As a newly elected member of the Student Council, I was invited to a “Strengths and Leadership” workshop on April 9 by the school. To participate, I took a “Strengths Finder” quiz, created by Gallup, which would then name my top five strengths. While the poll results should have been positive and affirming, they left me concerned, upset and more than a little confused.
I’m only 17 years old, so it seems to be a bit of a misnomer as dubbing this my “Quarter Life Crisis.” But here are my reasons for why I think the name still holds true:
Crises, which usually arise out of intense personal conflict, often call the values you hold dear into question—which definitely happened here.
I seemed to be a little young to have my midlife crisis.
Initially, I was unconcerned about the workshop the Student Council was supposed to attend, because to me, it was fairly reminiscent of the “group bonding exercises” we did at Mo Ranch (which, quite frankly, did not work as they were awkward and too contrived).

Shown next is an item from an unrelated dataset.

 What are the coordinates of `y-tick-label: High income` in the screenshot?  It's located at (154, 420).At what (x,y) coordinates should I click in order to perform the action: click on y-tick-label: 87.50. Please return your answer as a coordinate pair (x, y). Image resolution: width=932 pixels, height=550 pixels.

However, I was assured of this program’s legitimacy, and I took the online quiz in order to participate.
When I started to take the survey, I knew that something was off. I was given various “would you rather” type prompts. The options that I was given were arbitrary and more often than not, I was forced to pick an answer that I wouldn’t have chosen in real life. In these ways, the survey itself already seemed to be limited in scope.
As soon as I was finished the 100-odd questions I had to answer, I was given my “top five strengths.” In the interest of full disclosure, the traits that I got were as follows: analytical, intellection, input, learner and discipline. And in fact, I don’t disagree with my traits — I actually wholeheartedly agree with them.

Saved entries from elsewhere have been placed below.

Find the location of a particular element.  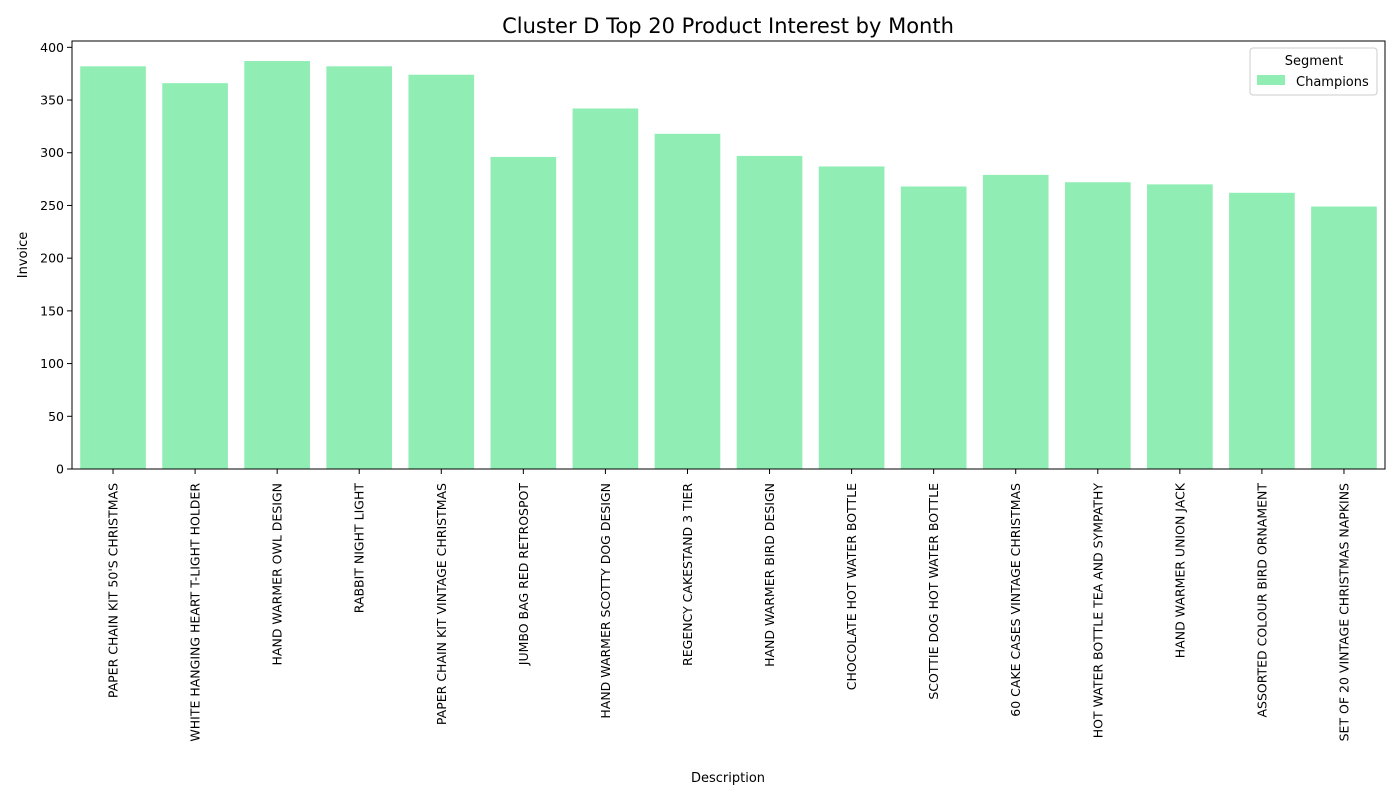

x-tick-label: HAND WARMER SCOTTY DOG DESIGN is located at coordinates (606, 601).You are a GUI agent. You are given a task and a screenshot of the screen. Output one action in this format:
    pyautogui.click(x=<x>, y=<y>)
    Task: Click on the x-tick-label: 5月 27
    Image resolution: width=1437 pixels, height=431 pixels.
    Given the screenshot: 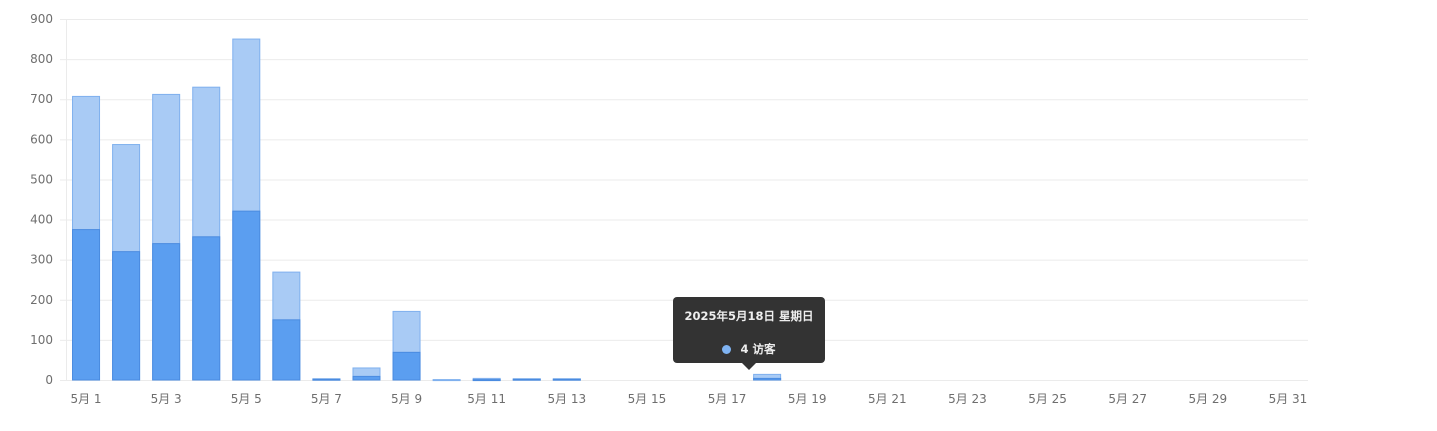 What is the action you would take?
    pyautogui.click(x=1128, y=399)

But I distinctly remember feeling frustrated and very, very misunderstood about my results. My discontent grew as we went around the workshop group and compared our analyses — as it turned out, most of my traits fell under the “strategic thinking” category, while most girls usually fell into the “relationships” category. To me, those “relationship” traits seemed to evoke warmth and friendliness, while my own “strategic thinking” traits conjured up the image of a cold disciplinarian — and that’s not who I am. I consider myself a complex, multivariable person, and my life goes beyond the five words I was assigned. To sum myself up in five words made me feel boxed in and restricted. Nor do I want to now consciously act in a certain way to affirm my labeling. I want to act however I want, in whatever way I want to, independent of any labeling.

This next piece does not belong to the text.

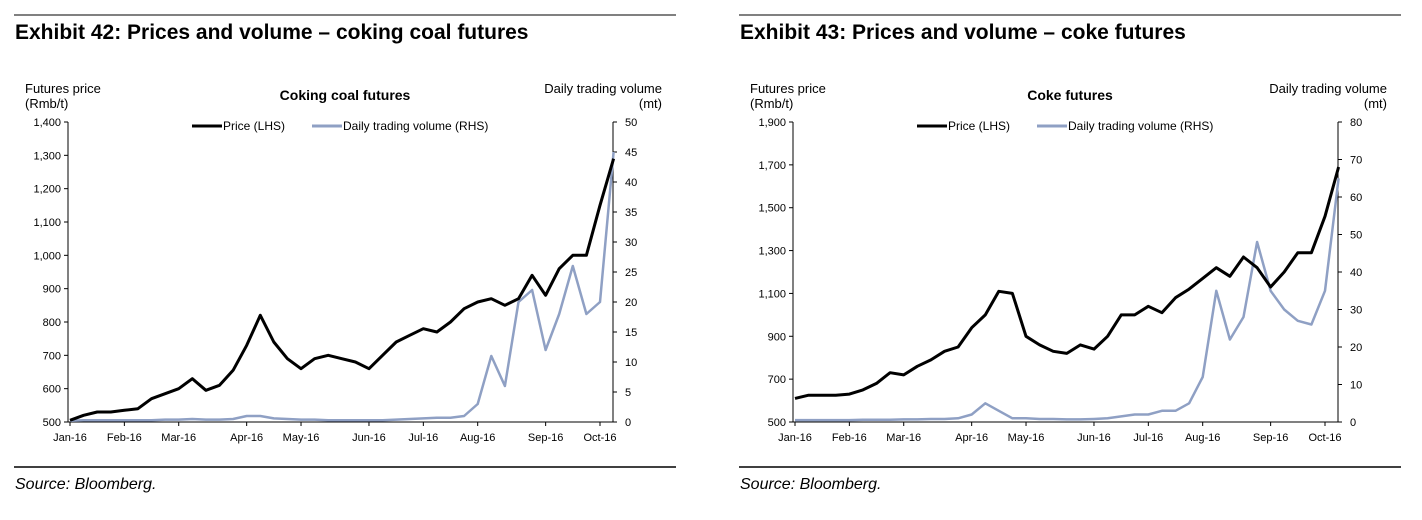  What do you see at coordinates (631, 213) in the screenshot?
I see `y2-tick-label: 35` at bounding box center [631, 213].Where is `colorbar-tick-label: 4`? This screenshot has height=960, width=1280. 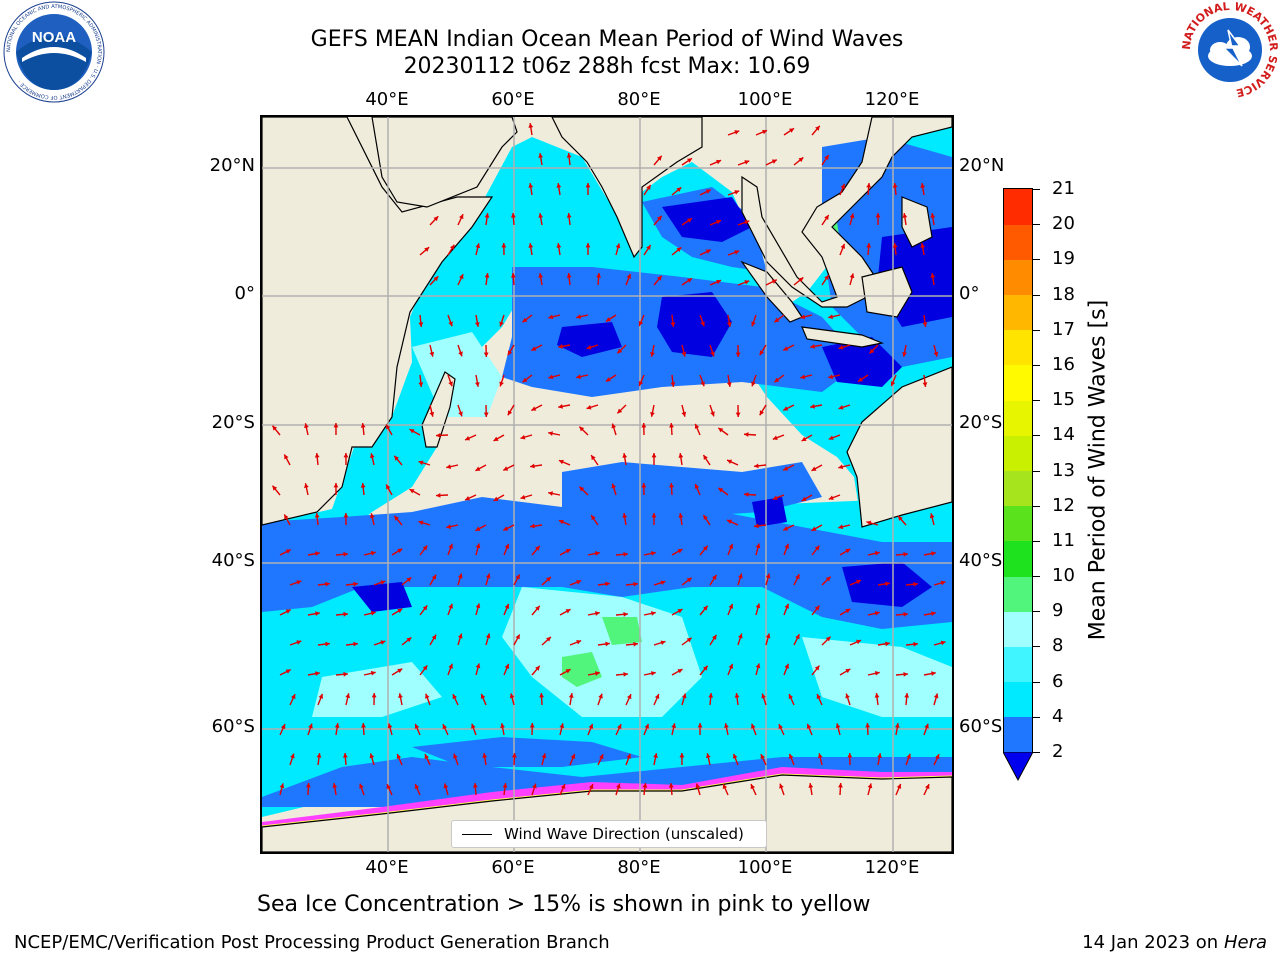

For this same reason, I won’t take a Myers-Briggs personality profile test. To me, labelling myself neatly into a simple four letter combination seems to be an extreme limitation of my personality — I wouldn’t be able to describe myself in just four words, so why should I limit myself to just four letters?
The whole point of your teenage years is to grow and discover yourself personally. To have a specific label seems counterintuitive to my personal growth.
I’m not against personality quizzes as a whole — although Buzzfeed quizzes are entertaining, they aren’t trying to seriously pinpoint your personality and change. They’re facetious, and taken rightly so. I can’t name a single person who makes major life decisions and heavily self-reflects after a Buzzfeed quiz. But other, legitimate quizzes have the capacity to change one’s viewpoints and values, and this power has the potential to be significantly detrimental.
Human nature is complex, wild and unruly — in the best way possible. To limit oneself to four or five arbitrary personality traits seems to limit that very nature.